The books that I buy at airports because I love making impulse literary purchases at airports but then I never actually read more than a chapter or two of them:
The Weight of Glory by C.S. Lewis: I do want to read this, it just seems to require my brains, which I seem to have lost in the most recent zombie attack at Windemere Park.
I had been thinking about the idea of the weight of glory for awhile and thought maybe C.S. Lewis had something to say about it because it's the title of the book. I also remember the passage from Rob Bell's Velvet Elvis: "The Hebrew word for glory here is kavod, which means weight or significance. The whole earth is full of the weight and significance of who God is. The prophets were deeply influenced by this understanding that the earth is drenched with the presence of God." (p. 78) I always think kavod when people start talking about glory. And I think I felt this in a very real way at a worship event a few months ago when I felt this profound weight all over me when we were singing Glory in the Highest.

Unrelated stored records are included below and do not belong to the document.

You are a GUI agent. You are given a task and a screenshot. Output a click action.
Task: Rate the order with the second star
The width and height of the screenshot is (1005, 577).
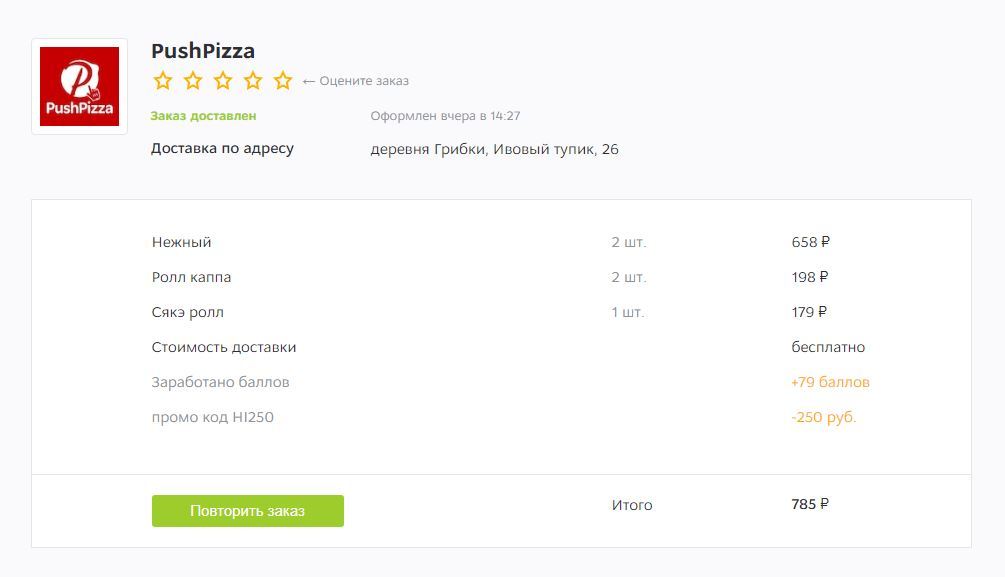(193, 81)
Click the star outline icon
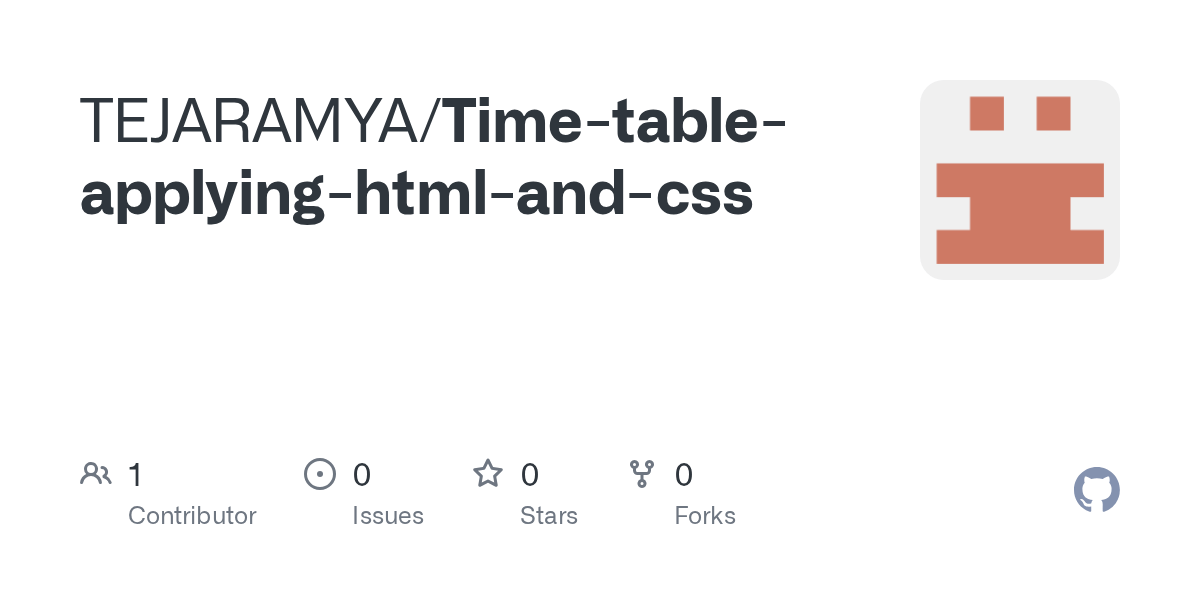 click(488, 474)
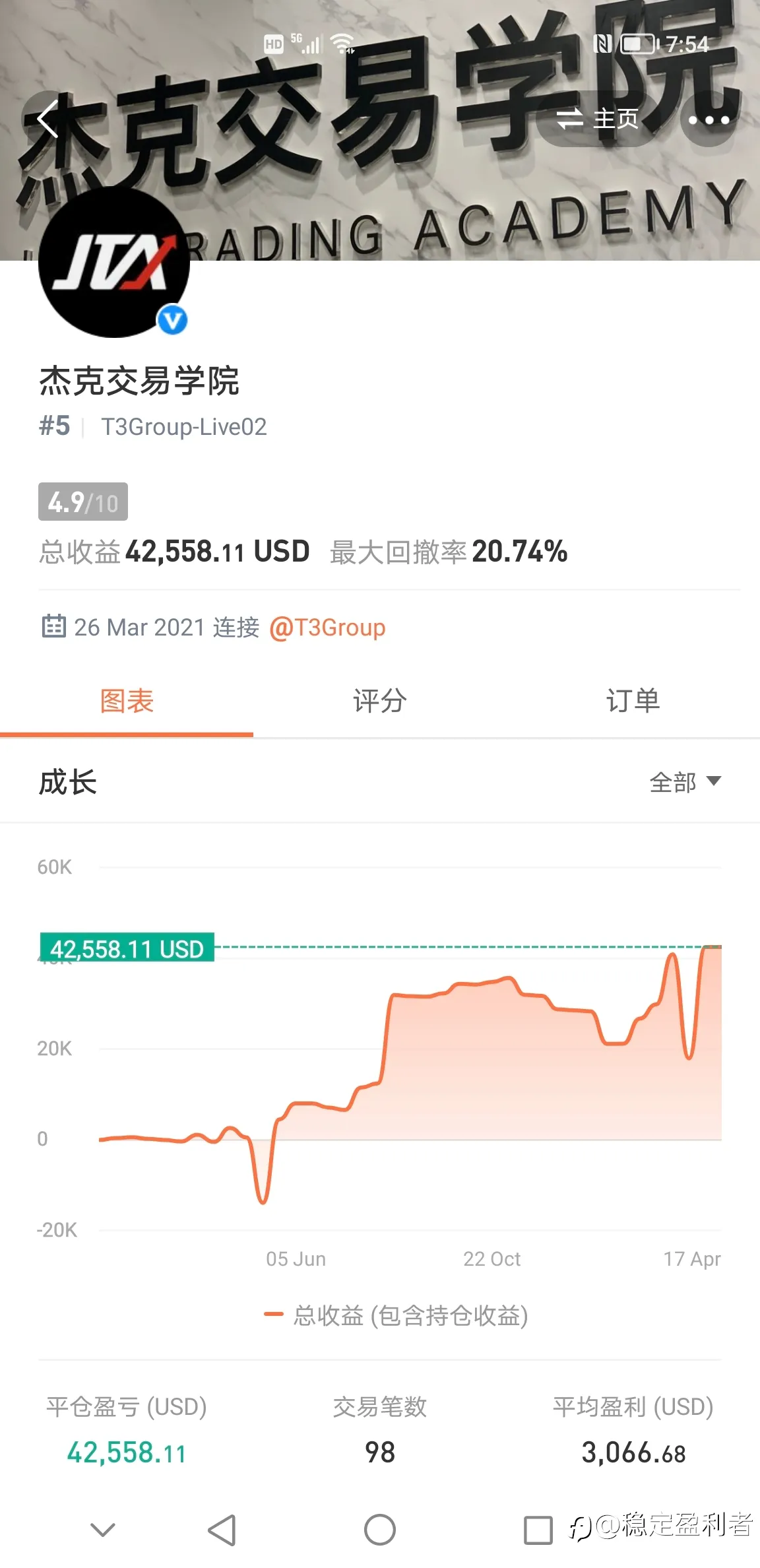This screenshot has width=760, height=1568.
Task: Tap the 4.9/10 rating badge
Action: tap(83, 502)
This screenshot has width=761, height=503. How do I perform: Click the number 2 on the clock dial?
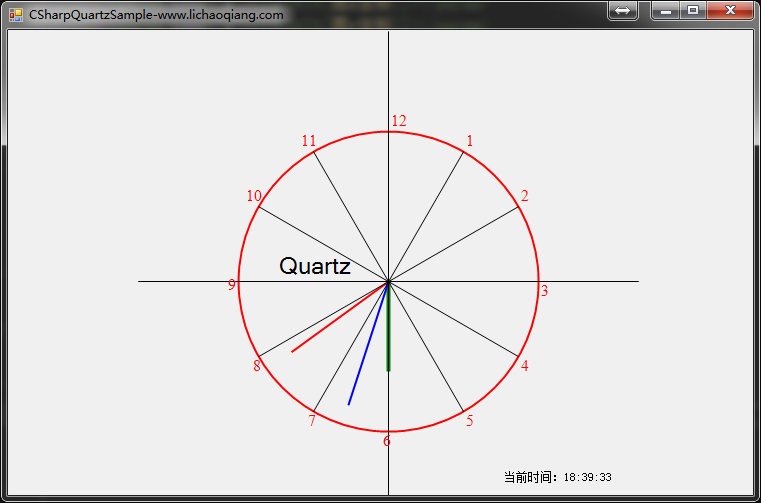click(525, 195)
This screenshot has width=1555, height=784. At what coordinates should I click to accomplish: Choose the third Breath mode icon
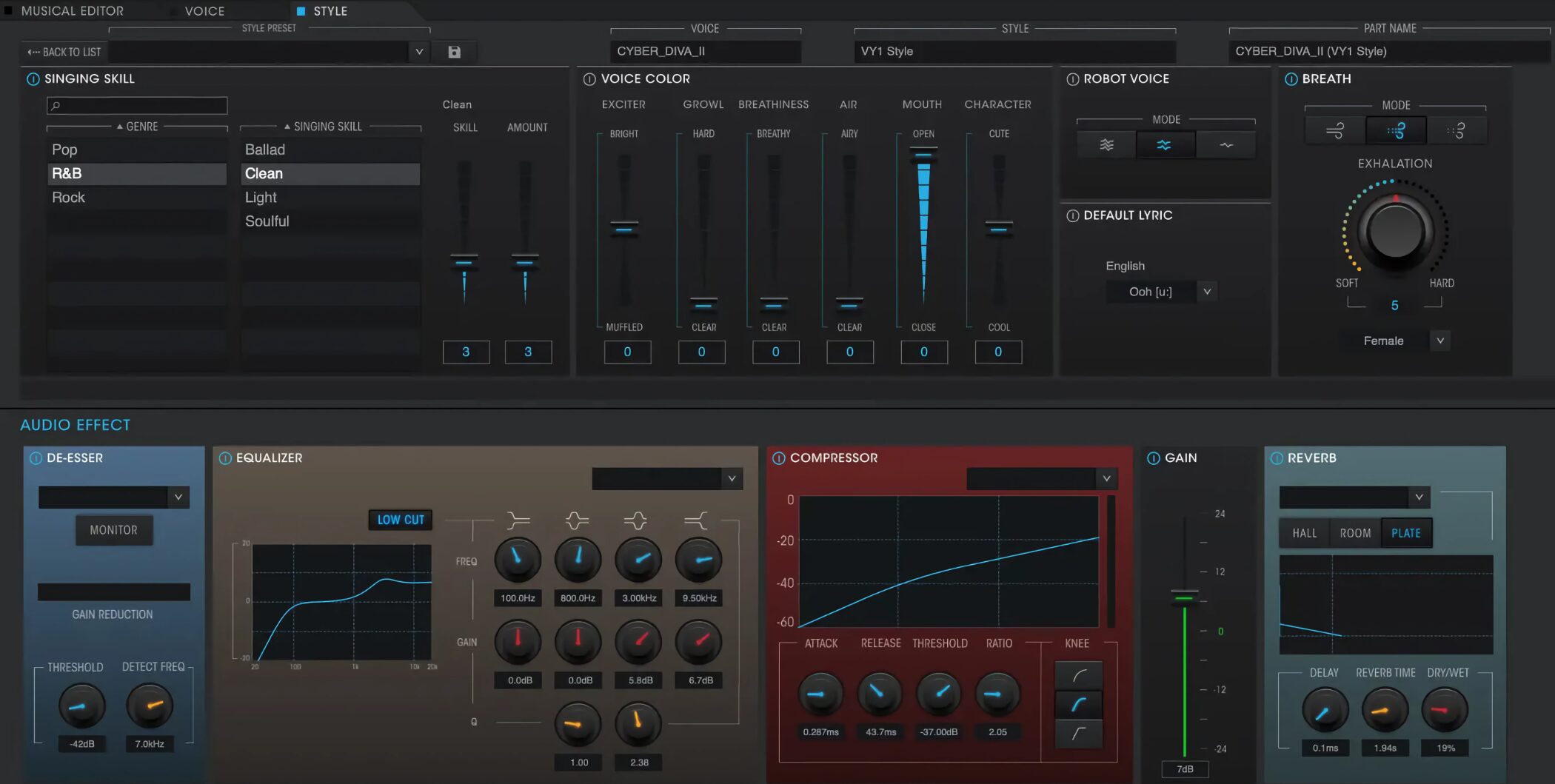tap(1456, 131)
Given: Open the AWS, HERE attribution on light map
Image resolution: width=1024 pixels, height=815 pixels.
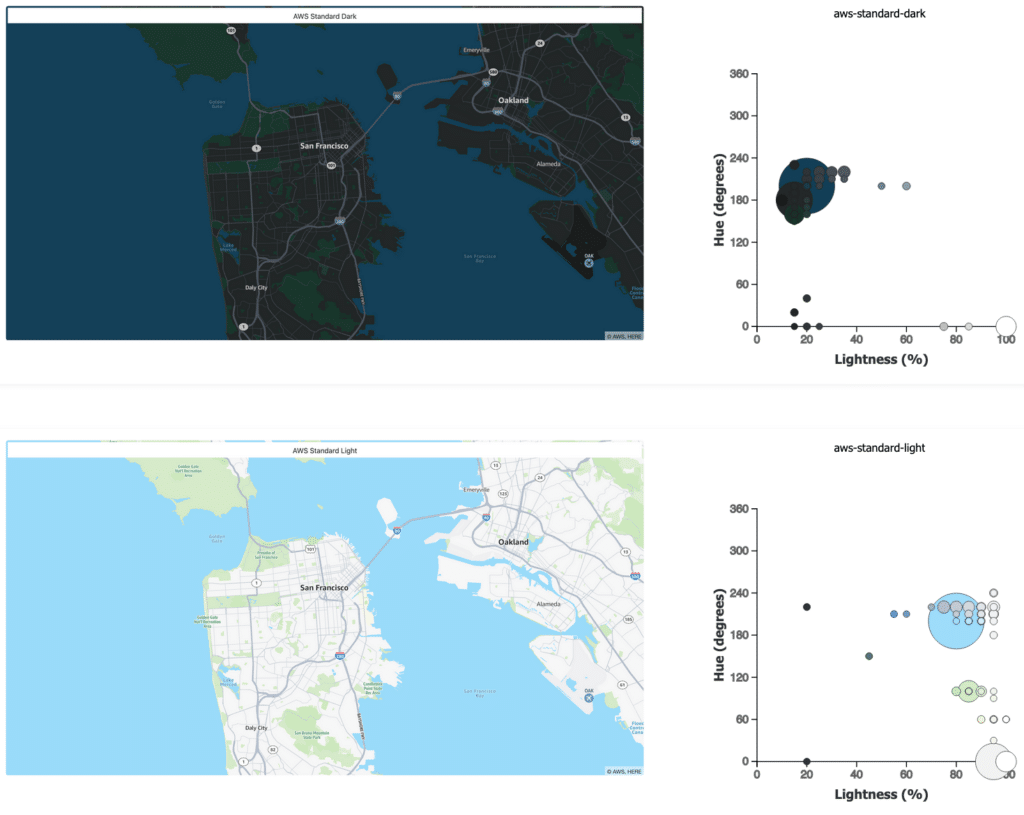Looking at the screenshot, I should (x=623, y=770).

The Inferno by Dante Alighieri: I read this in college. I was going to attempt to re-read this but I lost interest or got too busy or was haunted by memories of my UofM Dante class. I had a wonderful professor. She was extremely smart, but also really mean. She graded one of my papers once and she looked at me like I was an idiot as she handed the paper back to me and said something not nice that I can't quite recall at the moment. I think I referenced something from another history class I had at the time that seemed to relate and the class was taught by her husband (not that I said anything about the husband part in the paper)....anyway, she looked at me like I made it all up, like I was nuts. And I got like a C or something. The paper was all marked up in red and she criticized almost all of my prepositions. I was convinced I knew nothing about English prepositions or Dante or how to take a interdisciplinary approach to college. I survived the class, but only because graduate students and zombies did most of the grading.
Books I will never read:
Twilight. I will not read the books or watch the films. I cannot wait for the fad to be over. How good can a love story be with a blood sucking vampire? Ridiculousness. Now a love story with a zombie? That's clearly on another level.